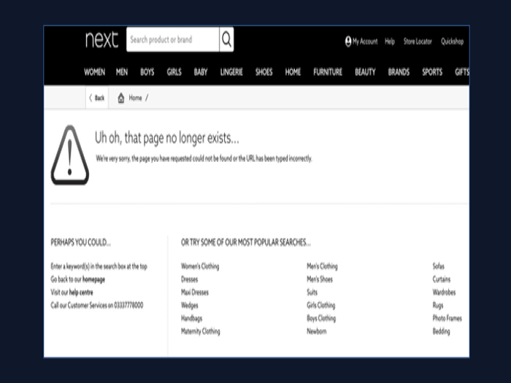Image resolution: width=511 pixels, height=383 pixels.
Task: Click the Photo Frames search link
Action: pyautogui.click(x=447, y=318)
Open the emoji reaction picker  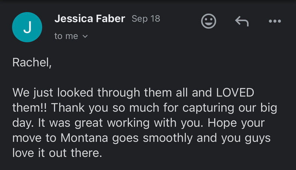pyautogui.click(x=208, y=21)
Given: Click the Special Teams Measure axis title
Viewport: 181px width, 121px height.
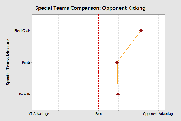Looking at the screenshot, I should click(8, 62).
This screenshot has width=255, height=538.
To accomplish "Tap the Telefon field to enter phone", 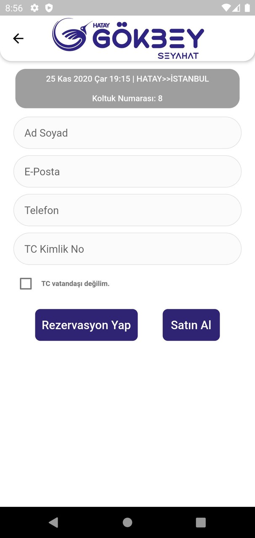I will [128, 210].
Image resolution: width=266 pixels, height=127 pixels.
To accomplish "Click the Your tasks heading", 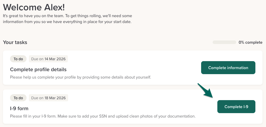I will point(15,42).

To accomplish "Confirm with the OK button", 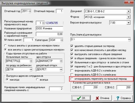I will 81,98.
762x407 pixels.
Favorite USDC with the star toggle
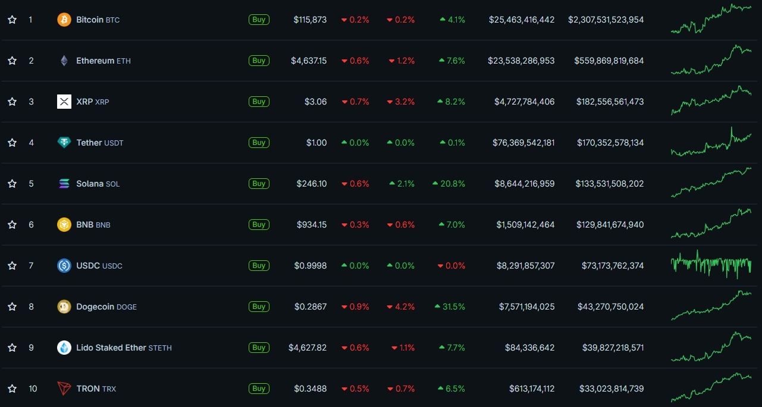click(12, 266)
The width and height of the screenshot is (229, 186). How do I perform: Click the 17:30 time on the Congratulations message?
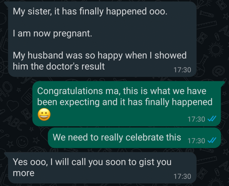click(196, 119)
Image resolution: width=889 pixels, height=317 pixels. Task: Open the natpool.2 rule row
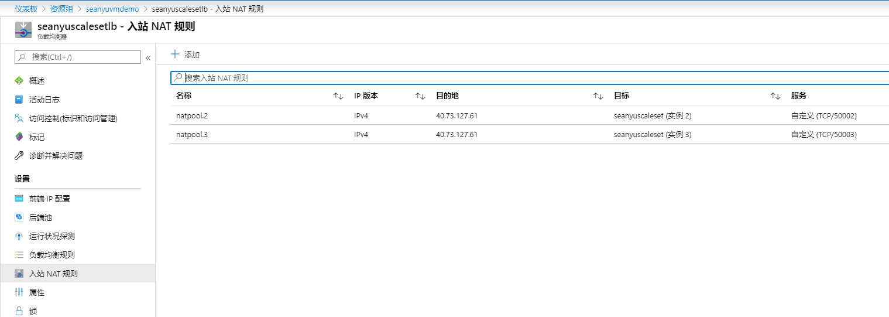[192, 115]
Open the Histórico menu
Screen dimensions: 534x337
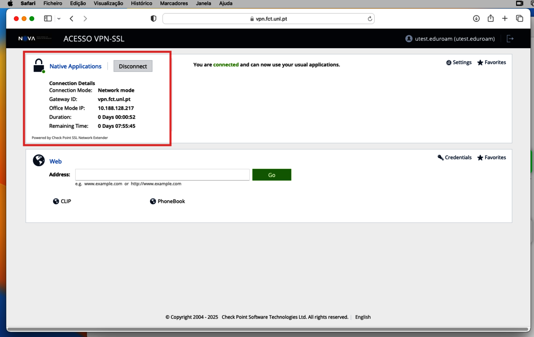pos(142,3)
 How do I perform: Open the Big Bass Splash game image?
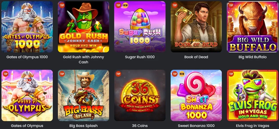[83, 95]
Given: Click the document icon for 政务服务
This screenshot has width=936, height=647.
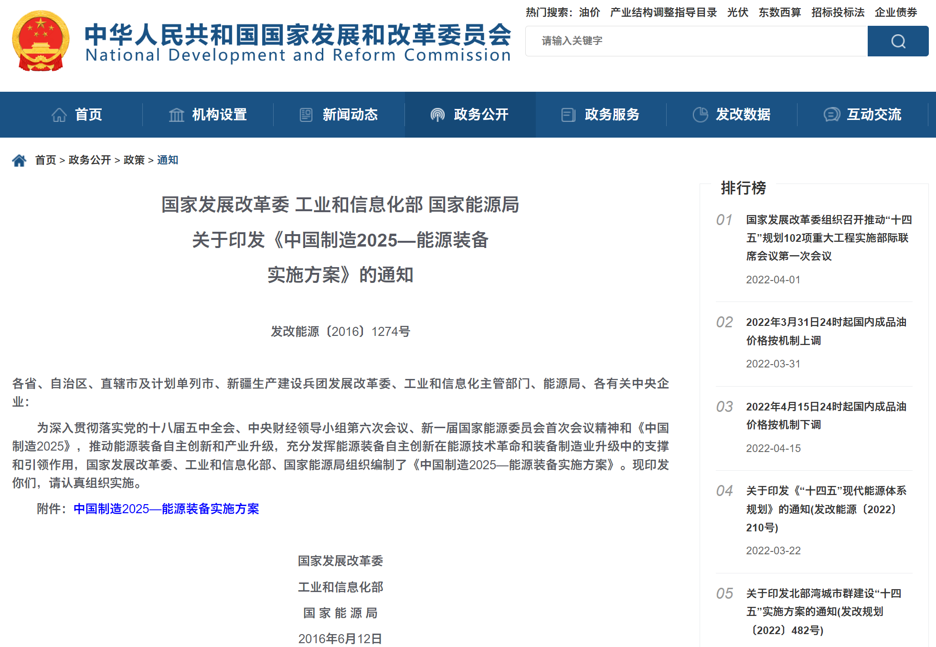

#### AIM:
Render the lines as a JSON list of strings, one string per line with blank lines skipped, starting with the line containing "Open the Histórico menu" and going on through the last line. Leave the pictures out of the answer.

#### ANSWER:
[
  "Open the Histórico menu",
  "Screen dimensions: 534x337",
  "pos(142,3)",
  " How do I perform: Open the Big Bass Splash game image?",
  "[83, 95]",
  "Given: Click the document icon for 政务服务",
  "This screenshot has width=936, height=647."
]